CONSIGNE 1 ::
Répondez à ces questions à partir de l'extrait :
(a) À quelle date la Commission a-t-elle rendu la décision imposant la condition sur le matériel pornographique ?
(b) Combien de temps a duré, selon le demandeur, le visionnement du matériel ?
(c) Quel organisme n'a formulé aucune recommandation quant au retrait de cette condition ?
CONSIGNE 2 :: D'après l'extrait, pourquoi la Commission a-t-elle abordé la condition interdisant le matériel pornographique alors que le SCC n'avait rien recommandé à son sujet ? Répondez en une à trois phrases.
CONSIGNE 3 :: Recopiez le passage de l'extrait qui va de "D.  Ne pas acheter" jusqu'à "interdisant le matériel pornographique.".

EXTRAIT ::
D.  Ne pas acheter ni posséder de matériel pornographique sous quelque forme que ce soit

[33]           Dans ses observations écrites et celles présentées de vive voix, le demandeur prétend que la Commission aurait dû retirer la condition concernant le matériel pornographique. Cette condition a été imposée dans la décision de la Commission rendue le 24 septembre 2009. Le SCC n’a formulé aucune recommandation quant au retrait de cette condition, mais comme elle recoupait en partie les deux autres questions présentées à la Commission et était couverte par les documents présentés par M. Firestone et les rapports de gestion de cas, il appert que la Commission a abordé la question de la condition interdisant le matériel pornographique.

 

[34]           Le demandeur prétend que la condition est si générale qu’elle visait des comportements qui n’ont aucun lien avec son risque de récidiver. Il déclare, en outre, que le matériel pornographique qu’il a regardé ne concernait pas des mineurs de sexe masculin, mais qu’il s’agissait plutôt d’actes sexuels entre des adultes homosexuels consentants et qu’il ne s’agissait donc pas d’actes illégaux. Il affirme que le matériel se limitait à des images et que cela a duré seulement 17 minutes, et que, s’il les avait visionnées, c’était parce qu’on lui avait suggéré de le faire dans le cadre du programme de traitement afin qu’il découvre s’il était homosexuel.

 

[35]           Le demandeur affirme que les professionnels de la santé qui lui dispensent des soins affirment qu’il est sain d’avoir un exutoire pour satisfaire ses pulsions sexuelles : [traduction] « M. Lalo a expliqué qu’il regardait simplement de courts vidéos pornographiques sur l’Internet et qu’il n’effectuait aucun téléchargement. Ce qu’il a cru comprendre, a‑t‑il expliqué, dans son groupe de traitement hebdomadaire, c’est qu’il est [traduction] « correct et sain de regarder du “matériel pornographique légal” [...] ».

 

[36]           Il a dit que [traduction] « le message qu’il se faisait transmettre au sein du groupe de traitement des délinquants sexuels était que, de façon générale, il pouvait être positif de regarder du matériel pornographique ».

BLOC DE DONNÉES ::
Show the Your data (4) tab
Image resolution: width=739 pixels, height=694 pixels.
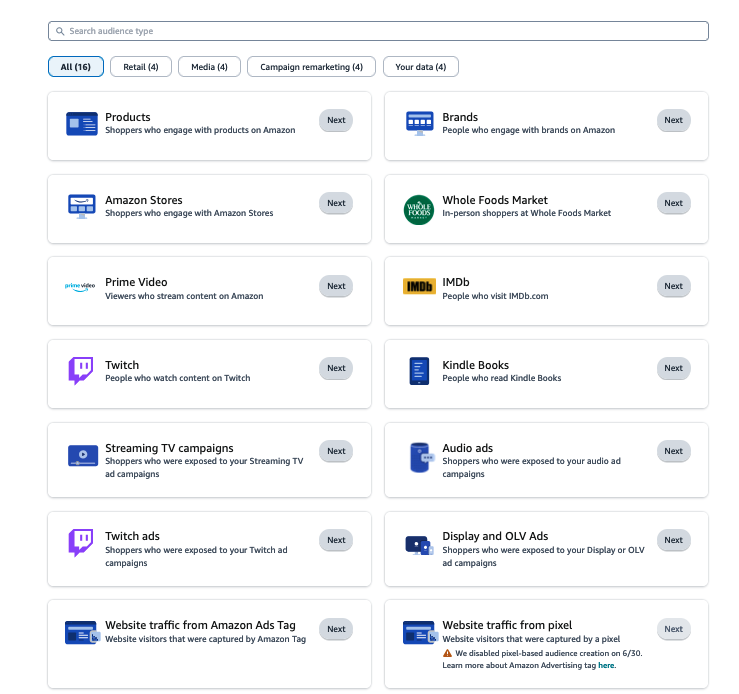420,67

CORRIGÉ 1 ::
(a) Le 24 septembre 2009.
(b) Seulement 17 minutes.
(c) Le SCC.

CORRIGÉ 2 :: La Commission a abordé cette condition parce qu'elle recoupait en partie les deux autres questions qui lui étaient présentées. Elle était aussi couverte par les documents présentés par M. Firestone et par les rapports de gestion de cas.

CORRIGÉ 3 ::
D.  Ne pas acheter ni posséder de matériel pornographique sous quelque forme que ce soit

[33]           Dans ses observations écrites et celles présentées de vive voix, le demandeur prétend que la Commission aurait dû retirer la condition concernant le matériel pornographique. Cette condition a été imposée dans la décision de la Commission rendue le 24 septembre 2009. Le SCC n’a formulé aucune recommandation quant au retrait de cette condition, mais comme elle recoupait en partie les deux autres questions présentées à la Commission et était couverte par les documents présentés par M. Firestone et les rapports de gestion de cas, il appert que la Commission a abordé la question de la condition interdisant le matériel pornographique.